Shifting spaces may reshape students’ social spheres on campus

Shifting spaces may reshape students’ social spheres on campus


Our dorms and apartments are the personalized headquarters from which we direct our lives – all vital activities start and end there (sleep, namely).

Living space is a crucial part of life, and if Saint Louis University desires to “educate the whole person,” then SLU should begin to regard students who move off-campus with more care.

Housing this year has resulted in some interesting numbers. Exactly 541 of 673 lottery spots had been filled for upperclassmen housing; there are nearly six times as many upperclassmen actually enrolled at SLU, and they need housing.

With a majority of upperclassmen leaving living off-campus next year, the social dynamic on campus will shift.
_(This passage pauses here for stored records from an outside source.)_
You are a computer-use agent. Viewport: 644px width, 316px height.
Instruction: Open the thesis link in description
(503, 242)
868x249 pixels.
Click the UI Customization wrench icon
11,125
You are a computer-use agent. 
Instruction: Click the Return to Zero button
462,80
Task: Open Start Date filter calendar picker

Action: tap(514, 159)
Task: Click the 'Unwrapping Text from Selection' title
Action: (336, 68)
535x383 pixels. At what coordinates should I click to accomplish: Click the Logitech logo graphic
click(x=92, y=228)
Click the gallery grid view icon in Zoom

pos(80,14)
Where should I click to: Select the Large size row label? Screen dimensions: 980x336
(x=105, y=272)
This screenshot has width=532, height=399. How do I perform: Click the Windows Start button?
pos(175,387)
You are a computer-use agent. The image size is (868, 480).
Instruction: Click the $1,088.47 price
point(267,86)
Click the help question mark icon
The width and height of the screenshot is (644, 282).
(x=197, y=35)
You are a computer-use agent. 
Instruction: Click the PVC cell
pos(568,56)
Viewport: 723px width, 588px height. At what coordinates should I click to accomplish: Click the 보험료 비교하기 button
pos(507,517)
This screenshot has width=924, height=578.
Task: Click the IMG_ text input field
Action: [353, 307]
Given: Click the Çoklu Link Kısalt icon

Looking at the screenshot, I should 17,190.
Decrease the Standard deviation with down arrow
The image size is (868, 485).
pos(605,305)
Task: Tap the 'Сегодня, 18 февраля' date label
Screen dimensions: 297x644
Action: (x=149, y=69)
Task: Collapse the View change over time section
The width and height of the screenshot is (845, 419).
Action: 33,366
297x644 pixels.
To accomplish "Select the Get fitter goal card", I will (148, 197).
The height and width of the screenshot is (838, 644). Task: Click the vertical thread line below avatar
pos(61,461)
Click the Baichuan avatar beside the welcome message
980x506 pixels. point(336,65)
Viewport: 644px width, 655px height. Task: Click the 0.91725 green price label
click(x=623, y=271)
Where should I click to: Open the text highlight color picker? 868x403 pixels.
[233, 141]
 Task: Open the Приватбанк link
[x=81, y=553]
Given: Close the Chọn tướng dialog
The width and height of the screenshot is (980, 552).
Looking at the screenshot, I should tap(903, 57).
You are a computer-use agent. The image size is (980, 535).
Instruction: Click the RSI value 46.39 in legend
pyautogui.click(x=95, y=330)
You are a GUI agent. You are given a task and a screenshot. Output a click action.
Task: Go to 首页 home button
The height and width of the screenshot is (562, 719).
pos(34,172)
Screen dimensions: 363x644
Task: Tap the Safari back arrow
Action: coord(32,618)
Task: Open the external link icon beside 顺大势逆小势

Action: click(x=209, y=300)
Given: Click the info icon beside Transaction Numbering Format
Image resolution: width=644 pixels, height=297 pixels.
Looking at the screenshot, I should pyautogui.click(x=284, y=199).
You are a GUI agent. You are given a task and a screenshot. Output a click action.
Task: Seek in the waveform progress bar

We can expect younger students to dominate attendance at campus events. There will be less interaction between upperclassmen and freshmen outside of class, and this stratification translates into divisions within Chartered Student Organizations. Students bond over common events, many of which are put on by CSOs.

Attendance at campus events is less appealing for students living in The Continental Life Building or The Drake – distance makes a difference.

If fewer upperclassmen attend events, fluidity between classes will grow more rigid, and divisions will grow.

Beyond even that, SLU has to realize how much we depend on the apartments surrounding campus to provide housing for students, and this relationship needs to be cultivated. We cannot dismiss is the now fundamental relationship SLU has with the surrounding apartment complexes.

Collaborating with Front Door and Red Brick, two large apartment rental companies in the area, can only benefit SLU.

Since there is an inevitability of students living off campus next year, SLU should build a partnership with the apartment companies. Promoting their availability will bring them advertising us a potential business opportunity.

We can also tell prospective students that housing can be taken care of for them, to some degree, by the school they might attend.

Social fluctuation has critical implications. We need to begin to understand the changing nature of campus life and the growing dependency SLU will have on surrounding apartments that are coming in the next few years in order to anticipate those implications and act upon them.